■ Data for processing
* * * * * * * * *
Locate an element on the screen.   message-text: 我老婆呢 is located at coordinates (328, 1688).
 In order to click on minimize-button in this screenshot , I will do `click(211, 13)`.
* * * * * * * * *
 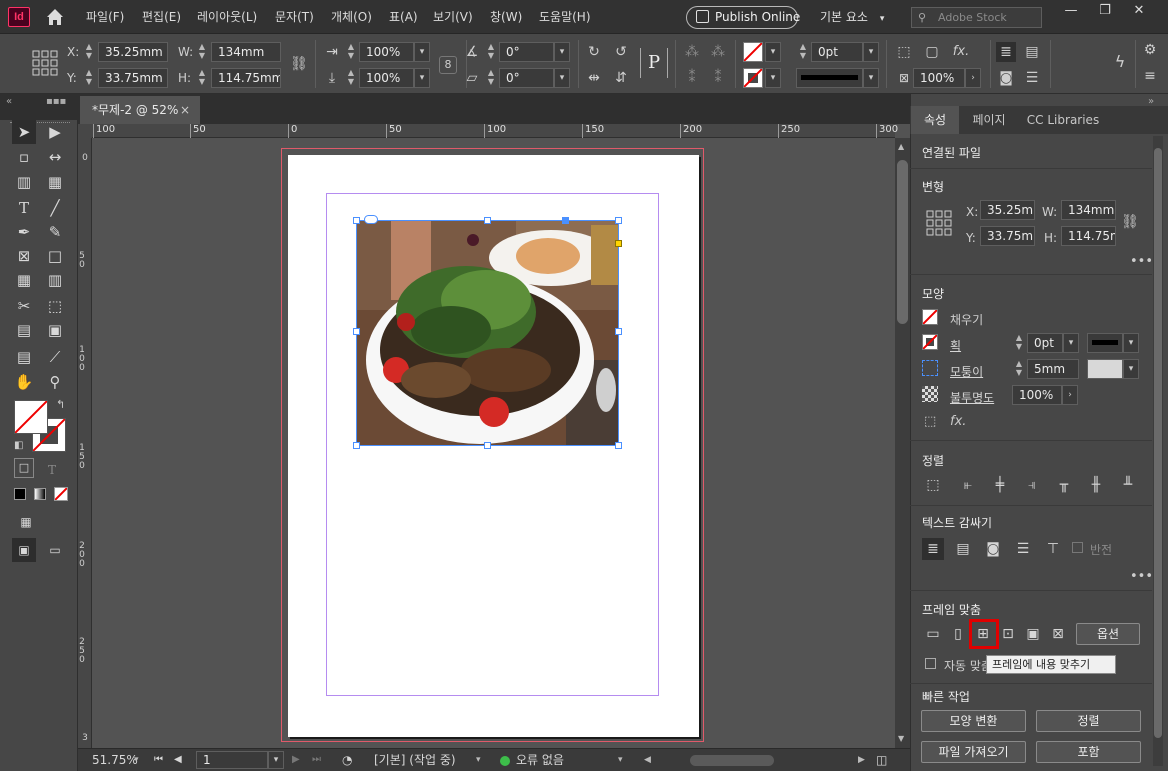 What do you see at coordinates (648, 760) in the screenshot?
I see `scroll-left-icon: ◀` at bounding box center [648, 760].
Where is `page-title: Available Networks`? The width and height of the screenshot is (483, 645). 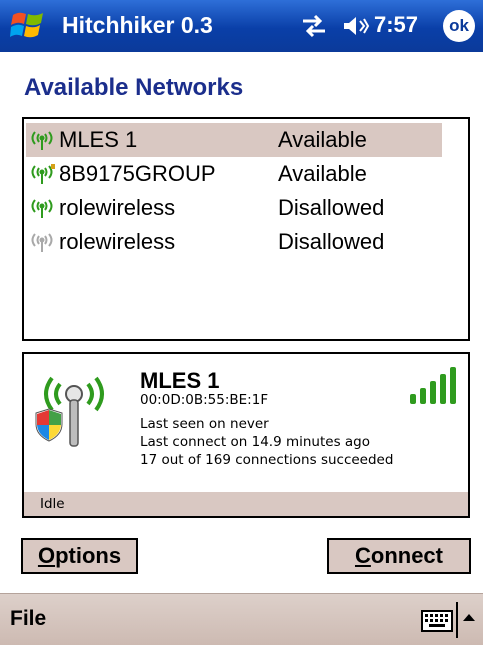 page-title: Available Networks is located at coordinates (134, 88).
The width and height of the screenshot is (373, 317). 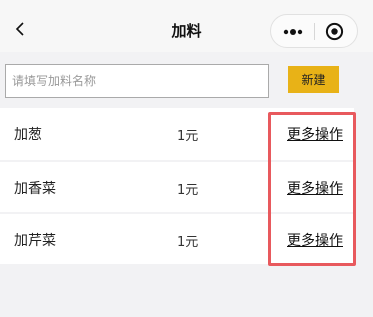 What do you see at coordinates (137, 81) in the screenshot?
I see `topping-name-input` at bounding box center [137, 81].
* * * * * * * * *
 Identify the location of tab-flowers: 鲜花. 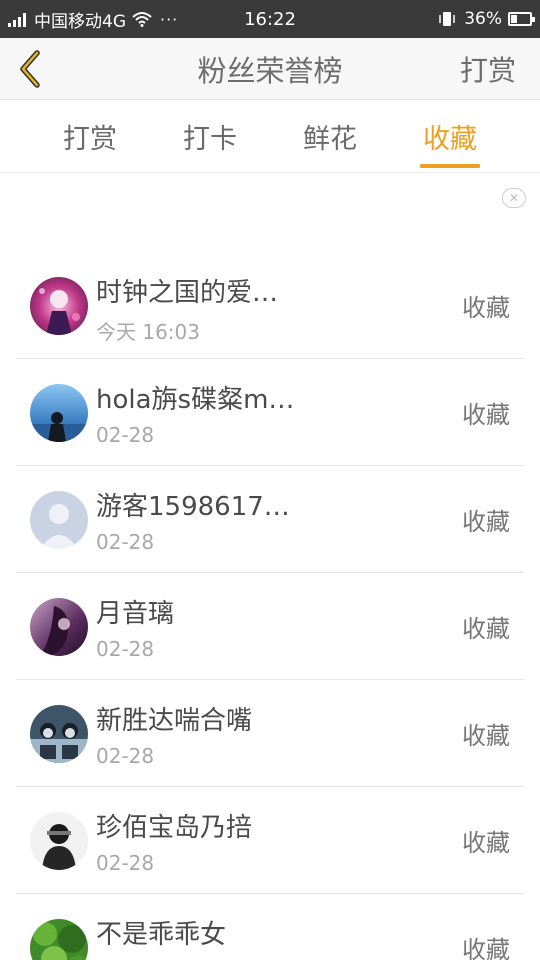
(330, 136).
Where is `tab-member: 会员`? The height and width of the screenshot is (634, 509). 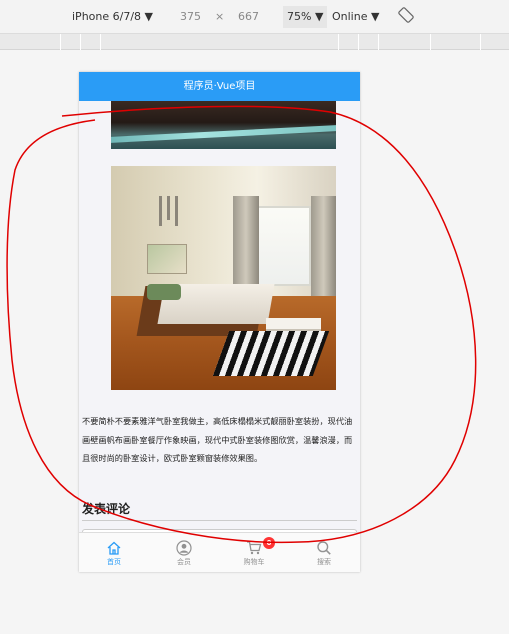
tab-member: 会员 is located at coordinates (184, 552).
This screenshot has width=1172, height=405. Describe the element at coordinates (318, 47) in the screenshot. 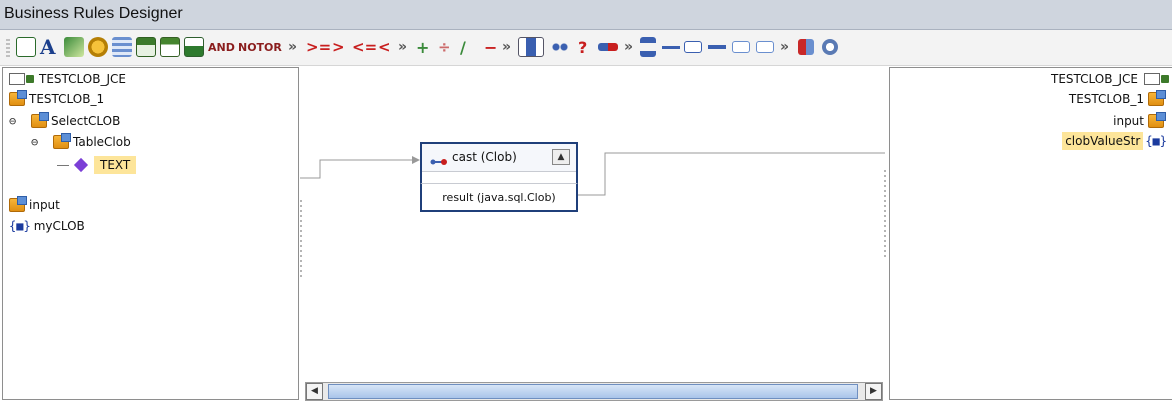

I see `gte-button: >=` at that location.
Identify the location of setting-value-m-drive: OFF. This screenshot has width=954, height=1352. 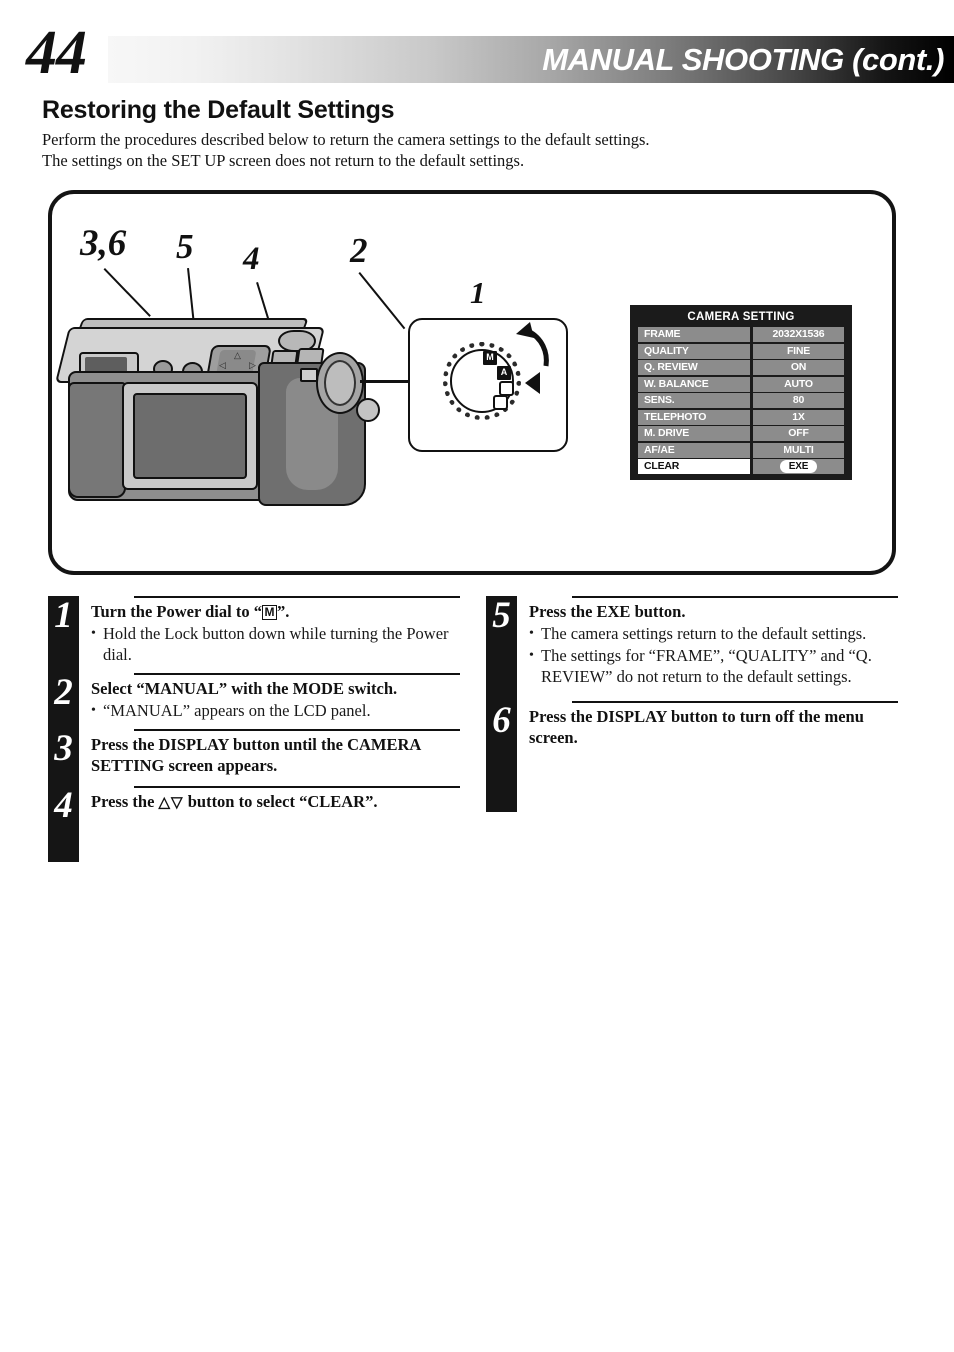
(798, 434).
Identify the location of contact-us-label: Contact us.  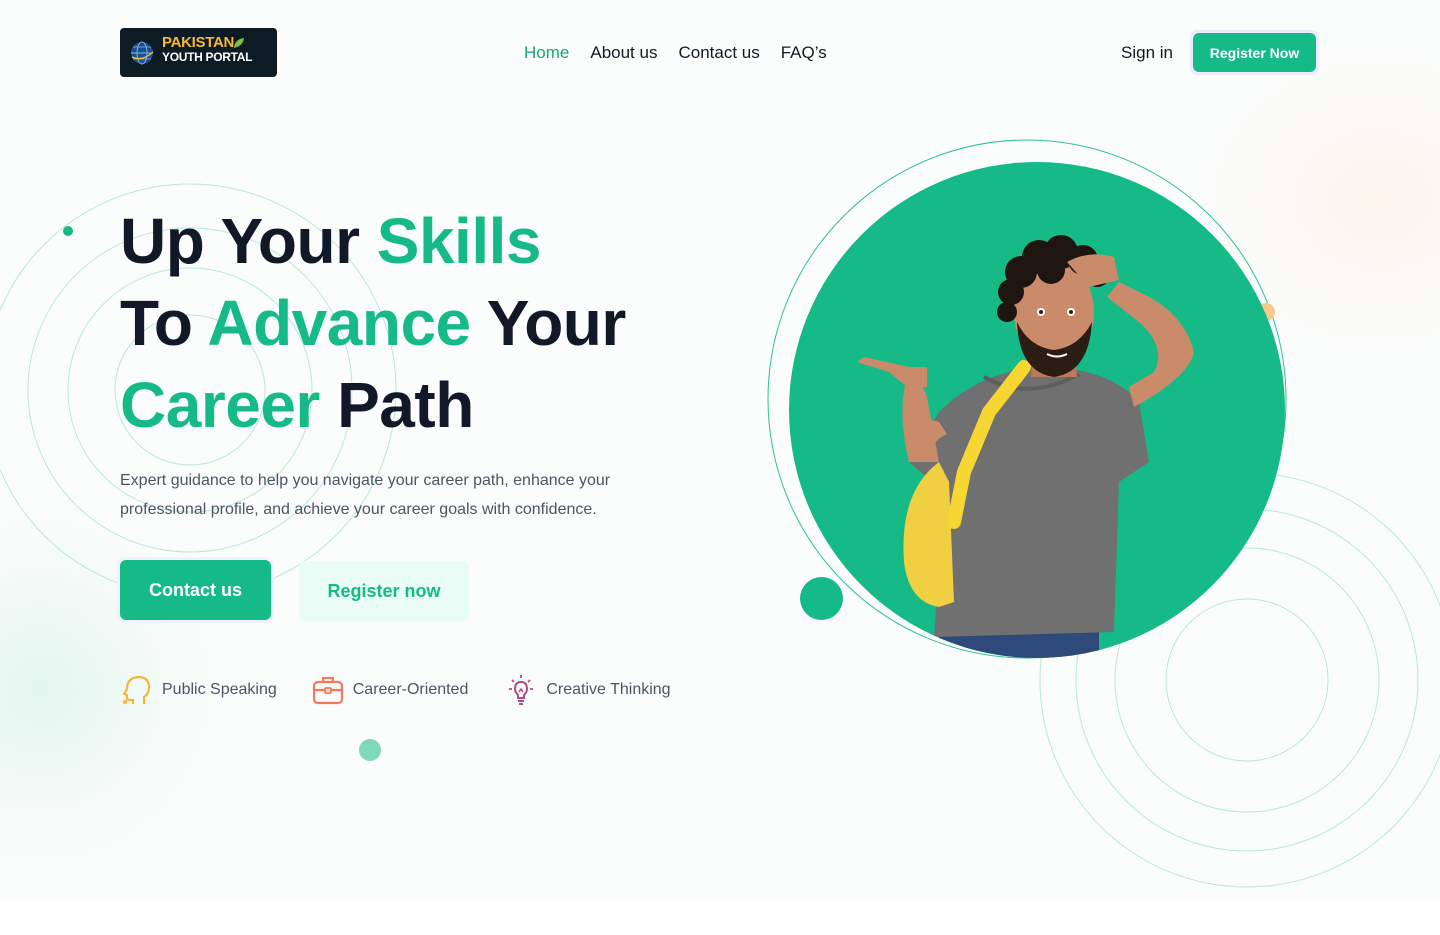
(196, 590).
* * * * * * * * *
■ What the task requires
Please give the lines of the listing as a JSON list of strings, one string per line, starting at the line that contains "Identify the location of setting-value-m-drive: OFF." and ending at the line that contains "(196, 590).". Skip blank lines and leave the pictures out.

■ Answer to the problem
[
  "Identify the location of setting-value-m-drive: OFF. This screenshot has width=954, height=1352. ",
  "(798, 434).",
  "Identify the location of contact-us-label: Contact us.  ",
  "(196, 590)."
]